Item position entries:
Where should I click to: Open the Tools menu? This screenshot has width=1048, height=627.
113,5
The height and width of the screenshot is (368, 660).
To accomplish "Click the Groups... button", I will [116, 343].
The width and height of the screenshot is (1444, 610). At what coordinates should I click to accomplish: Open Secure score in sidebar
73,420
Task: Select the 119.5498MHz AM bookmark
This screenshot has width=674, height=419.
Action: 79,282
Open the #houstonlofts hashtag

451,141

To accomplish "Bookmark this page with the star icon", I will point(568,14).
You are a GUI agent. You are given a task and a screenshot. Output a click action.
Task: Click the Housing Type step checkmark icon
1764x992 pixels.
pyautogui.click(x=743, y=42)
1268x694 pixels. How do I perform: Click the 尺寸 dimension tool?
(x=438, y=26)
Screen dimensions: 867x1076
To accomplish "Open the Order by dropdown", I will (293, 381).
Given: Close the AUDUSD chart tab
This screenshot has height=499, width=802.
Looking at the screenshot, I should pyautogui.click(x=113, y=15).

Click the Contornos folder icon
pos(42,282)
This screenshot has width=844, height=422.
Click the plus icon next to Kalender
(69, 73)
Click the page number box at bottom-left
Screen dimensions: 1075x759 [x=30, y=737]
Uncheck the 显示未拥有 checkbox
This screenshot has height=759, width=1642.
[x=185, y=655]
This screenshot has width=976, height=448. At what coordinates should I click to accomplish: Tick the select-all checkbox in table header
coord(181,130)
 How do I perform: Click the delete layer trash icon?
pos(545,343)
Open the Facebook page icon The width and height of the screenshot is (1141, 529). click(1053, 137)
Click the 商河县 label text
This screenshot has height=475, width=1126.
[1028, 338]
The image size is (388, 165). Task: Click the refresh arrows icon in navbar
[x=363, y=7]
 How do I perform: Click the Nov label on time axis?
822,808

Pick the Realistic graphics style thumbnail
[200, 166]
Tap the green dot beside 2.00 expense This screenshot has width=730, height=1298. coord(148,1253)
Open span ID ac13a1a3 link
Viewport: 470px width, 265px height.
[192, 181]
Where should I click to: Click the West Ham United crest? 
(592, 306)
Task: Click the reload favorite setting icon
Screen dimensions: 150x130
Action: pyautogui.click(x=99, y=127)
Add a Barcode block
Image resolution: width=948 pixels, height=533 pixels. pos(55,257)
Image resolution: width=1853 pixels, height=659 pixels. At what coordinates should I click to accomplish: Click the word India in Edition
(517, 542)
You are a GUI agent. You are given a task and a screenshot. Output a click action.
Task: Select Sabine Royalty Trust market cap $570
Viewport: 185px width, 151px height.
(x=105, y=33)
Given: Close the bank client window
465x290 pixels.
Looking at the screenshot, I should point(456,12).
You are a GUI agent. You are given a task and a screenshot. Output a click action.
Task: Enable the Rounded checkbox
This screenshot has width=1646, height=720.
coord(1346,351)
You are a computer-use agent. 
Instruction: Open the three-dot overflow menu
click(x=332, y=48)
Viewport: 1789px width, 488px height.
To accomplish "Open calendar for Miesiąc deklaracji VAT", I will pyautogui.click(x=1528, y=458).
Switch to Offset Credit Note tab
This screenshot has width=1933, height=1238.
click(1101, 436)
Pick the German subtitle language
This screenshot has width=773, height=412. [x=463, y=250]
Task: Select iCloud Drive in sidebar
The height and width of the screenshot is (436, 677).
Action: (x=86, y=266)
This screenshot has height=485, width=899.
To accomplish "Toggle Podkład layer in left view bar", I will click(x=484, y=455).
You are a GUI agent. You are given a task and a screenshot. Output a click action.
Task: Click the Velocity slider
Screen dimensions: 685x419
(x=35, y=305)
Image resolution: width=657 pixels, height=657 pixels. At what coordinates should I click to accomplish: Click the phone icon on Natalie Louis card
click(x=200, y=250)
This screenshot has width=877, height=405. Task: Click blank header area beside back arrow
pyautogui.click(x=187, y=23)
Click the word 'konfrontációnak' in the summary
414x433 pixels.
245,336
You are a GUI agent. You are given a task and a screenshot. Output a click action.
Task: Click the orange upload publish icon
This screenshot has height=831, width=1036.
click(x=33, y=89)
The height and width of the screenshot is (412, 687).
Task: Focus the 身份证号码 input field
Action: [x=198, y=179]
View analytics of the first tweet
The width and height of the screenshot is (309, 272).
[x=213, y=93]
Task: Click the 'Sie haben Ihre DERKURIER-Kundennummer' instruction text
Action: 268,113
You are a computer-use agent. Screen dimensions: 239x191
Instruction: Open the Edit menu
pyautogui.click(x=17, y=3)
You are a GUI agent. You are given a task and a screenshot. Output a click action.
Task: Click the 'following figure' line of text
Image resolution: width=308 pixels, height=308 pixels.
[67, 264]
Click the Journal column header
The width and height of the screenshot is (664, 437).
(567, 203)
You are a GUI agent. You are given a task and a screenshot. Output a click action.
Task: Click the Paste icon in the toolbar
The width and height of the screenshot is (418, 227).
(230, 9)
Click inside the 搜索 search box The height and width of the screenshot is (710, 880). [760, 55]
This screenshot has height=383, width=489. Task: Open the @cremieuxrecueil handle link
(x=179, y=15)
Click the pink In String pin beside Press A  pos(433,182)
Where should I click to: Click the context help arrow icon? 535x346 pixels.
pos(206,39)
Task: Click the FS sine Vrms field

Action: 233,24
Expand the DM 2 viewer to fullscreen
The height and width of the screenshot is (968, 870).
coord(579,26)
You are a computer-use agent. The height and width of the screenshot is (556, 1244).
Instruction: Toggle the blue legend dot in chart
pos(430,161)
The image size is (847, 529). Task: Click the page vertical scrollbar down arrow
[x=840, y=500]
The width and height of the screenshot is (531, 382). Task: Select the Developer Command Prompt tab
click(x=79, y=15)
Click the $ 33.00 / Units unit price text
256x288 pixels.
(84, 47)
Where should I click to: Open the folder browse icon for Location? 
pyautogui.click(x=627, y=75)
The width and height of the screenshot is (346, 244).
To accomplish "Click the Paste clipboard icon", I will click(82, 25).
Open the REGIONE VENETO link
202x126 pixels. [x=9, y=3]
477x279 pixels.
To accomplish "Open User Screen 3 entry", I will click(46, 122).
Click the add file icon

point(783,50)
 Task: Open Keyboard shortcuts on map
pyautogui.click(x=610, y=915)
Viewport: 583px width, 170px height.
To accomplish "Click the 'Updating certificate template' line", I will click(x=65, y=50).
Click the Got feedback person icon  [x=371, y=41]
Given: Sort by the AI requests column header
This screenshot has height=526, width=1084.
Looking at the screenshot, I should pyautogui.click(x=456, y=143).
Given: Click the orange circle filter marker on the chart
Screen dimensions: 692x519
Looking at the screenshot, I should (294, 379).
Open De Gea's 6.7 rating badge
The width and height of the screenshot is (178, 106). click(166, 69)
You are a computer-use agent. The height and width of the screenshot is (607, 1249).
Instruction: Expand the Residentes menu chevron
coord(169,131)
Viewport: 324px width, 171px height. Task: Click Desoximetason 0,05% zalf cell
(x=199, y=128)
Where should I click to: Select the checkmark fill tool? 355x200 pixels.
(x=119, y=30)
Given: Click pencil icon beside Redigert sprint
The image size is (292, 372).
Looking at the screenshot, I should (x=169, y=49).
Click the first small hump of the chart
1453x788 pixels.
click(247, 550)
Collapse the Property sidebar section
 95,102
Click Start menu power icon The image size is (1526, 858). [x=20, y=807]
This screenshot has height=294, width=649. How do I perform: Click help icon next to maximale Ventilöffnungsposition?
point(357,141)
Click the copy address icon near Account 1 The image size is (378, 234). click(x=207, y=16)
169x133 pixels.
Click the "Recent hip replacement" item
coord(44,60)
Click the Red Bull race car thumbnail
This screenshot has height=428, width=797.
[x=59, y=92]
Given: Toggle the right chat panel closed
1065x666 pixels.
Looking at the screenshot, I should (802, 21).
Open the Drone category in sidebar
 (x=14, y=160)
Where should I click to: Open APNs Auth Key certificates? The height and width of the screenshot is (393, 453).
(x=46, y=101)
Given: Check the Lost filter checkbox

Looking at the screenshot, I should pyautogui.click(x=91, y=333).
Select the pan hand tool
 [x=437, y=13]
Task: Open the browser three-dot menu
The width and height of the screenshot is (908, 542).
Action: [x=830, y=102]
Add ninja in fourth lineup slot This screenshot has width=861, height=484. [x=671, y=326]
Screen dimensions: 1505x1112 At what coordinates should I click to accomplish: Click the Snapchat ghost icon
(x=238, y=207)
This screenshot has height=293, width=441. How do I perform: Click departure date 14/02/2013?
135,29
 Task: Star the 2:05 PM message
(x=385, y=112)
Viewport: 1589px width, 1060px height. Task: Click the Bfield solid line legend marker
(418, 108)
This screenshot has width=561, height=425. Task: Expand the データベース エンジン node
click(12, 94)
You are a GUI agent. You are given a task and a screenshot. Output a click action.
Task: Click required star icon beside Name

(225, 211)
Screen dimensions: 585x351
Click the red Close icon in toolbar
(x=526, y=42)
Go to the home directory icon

▸ Task:
Report every line of the material above that contains the word "checkbox". Count a line only when its capitalization matches.

▸ Exercise answer:
Uncheck the 显示未拥有 checkbox
This screenshot has width=976, height=448. At what coordinates should I click to accomplish: Tick the select-all checkbox in table header
Task: Enable the Rounded checkbox
Given: Check the Lost filter checkbox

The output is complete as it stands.